« Maudit
bonheur… »
Il disait heureux… Heureux êtes-vous… Les
béatitudes,
c’est tout le sens de la vie de Jésus. À force de les entendre,
elles sont devenues comme une sorte d’incantation qui nous revient
souvent dans la tête, telle une mélodie bien connue, qui fait
plaisir. Les béatitudes parlent de bonheur… La chanson, elle,
dans une parole et une musique belles et si inspirantes, prend le bonheur à partie : « tiens,
v’la l’bonheur, où c’est qu’t’étais? maudit
bonheur… »
Quel bonheur cherchons nous demandait Monique Morval en
ouverture de notre célébration? Tant de voix nous en
parle;
tant de voix et d’images nous donnent les recettes de bonheur qui valent
ce qu’elles valent… Mais l’important n’est-il pas
de ne jamais s’arrêter en chemin. Le bonheur est une quête?

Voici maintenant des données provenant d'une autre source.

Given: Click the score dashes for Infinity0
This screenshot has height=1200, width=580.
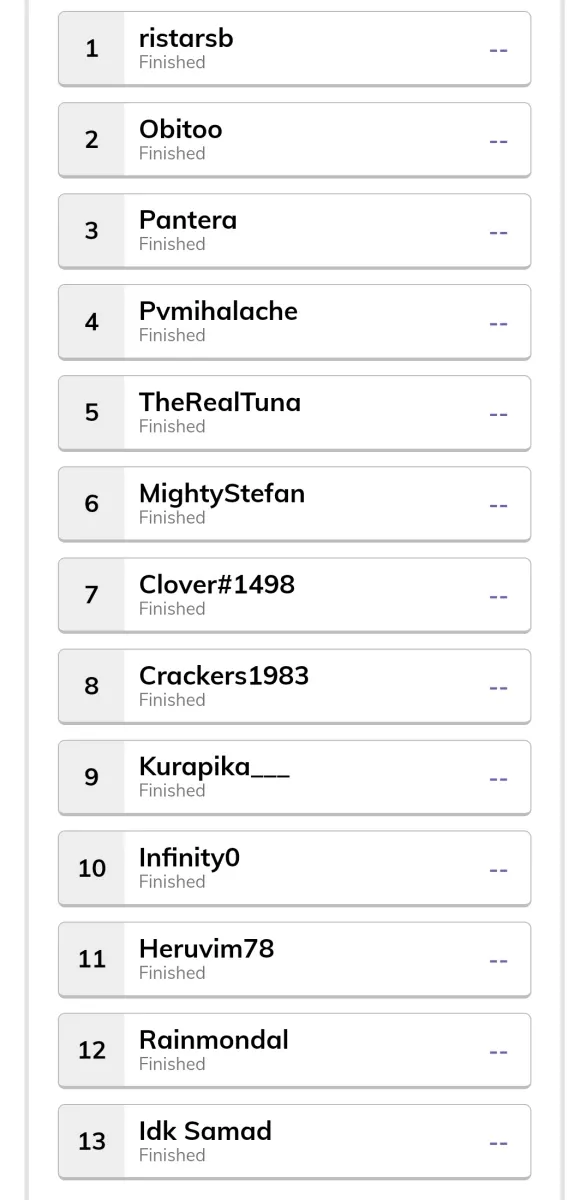Looking at the screenshot, I should point(499,869).
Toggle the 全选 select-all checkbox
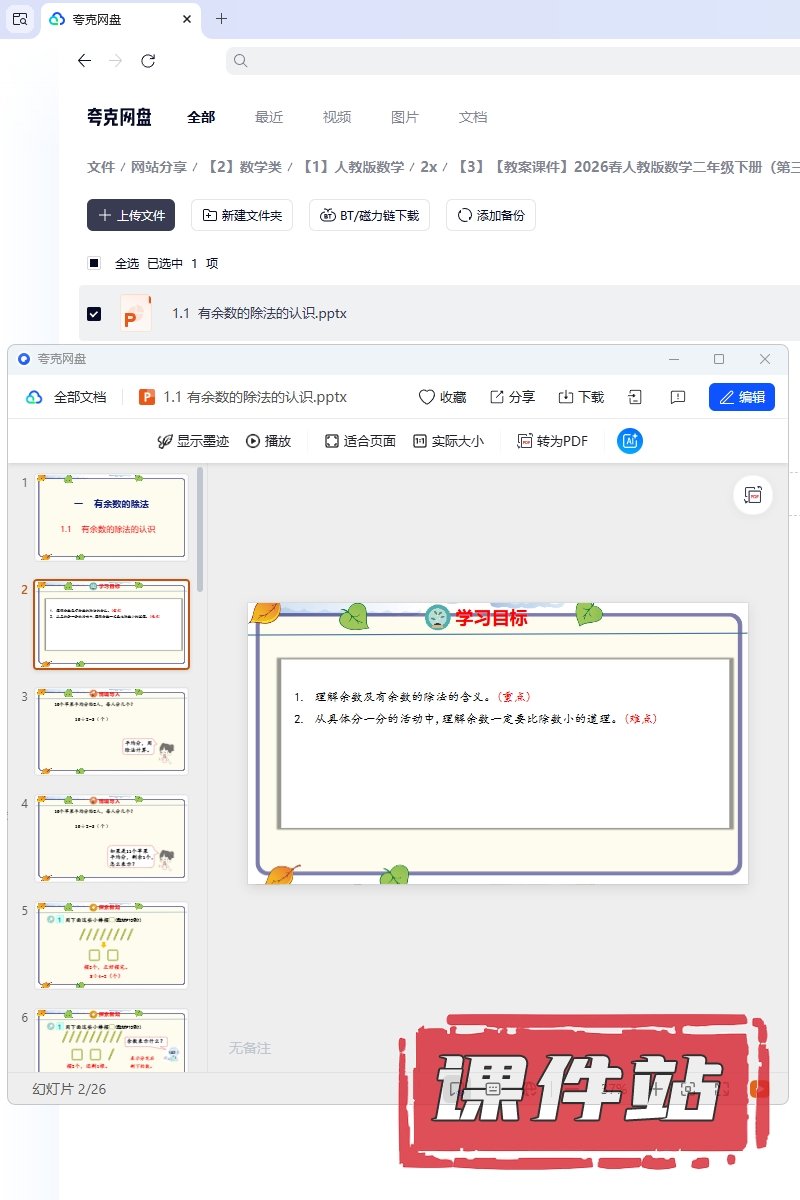This screenshot has width=800, height=1200. pyautogui.click(x=94, y=264)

Ce midi encore, on ré-entend ces paroles, cette voix
de Jésus,
une voix qui vient de la montagne; une voix parmi d’autres, une
voix à la fois si fragile et si forte, comme le bonheur, et qui a
traversé les siècles; une voix qui a grandi à la
mesure de sa vie, de sa mort aussi. Une voix qui a du prix à nos yeux.
A chaque fois que j’entends ce passage des béatitudes,
aussi maître en sacrée théologie que je sois — je
n’y
ferai plus allusion… — je me pose toujours la même
question : qu’est-ce que, d’une année à l’autre, j’entends
et je comprends de ces béatitudes? Je me suis bien retrouvé dans
cette anecdote d’un comédien français. Depuis quelques
années, ce comédien, Raymond Gérome, se promène à travers
la France et met en scène la lecture de l’évangile selon
Marc. Il a raconté ceci : un soir, après une représentation
de l’évangile selon Marc, un homme se présente dans sa
loge et lui demande : « Comprenez-vous tout ce que
vous dites? Il lui répondit : « non, monsieur. » Et
cet homme ajouta, « Moi non plus, et cela fait quelques années
que j’essaye! » Cet inconnu c’était
un évêque. En plus de me réconcilier avec moi-même, ça
m’a appris à ne plus jamais désespérer des évêques.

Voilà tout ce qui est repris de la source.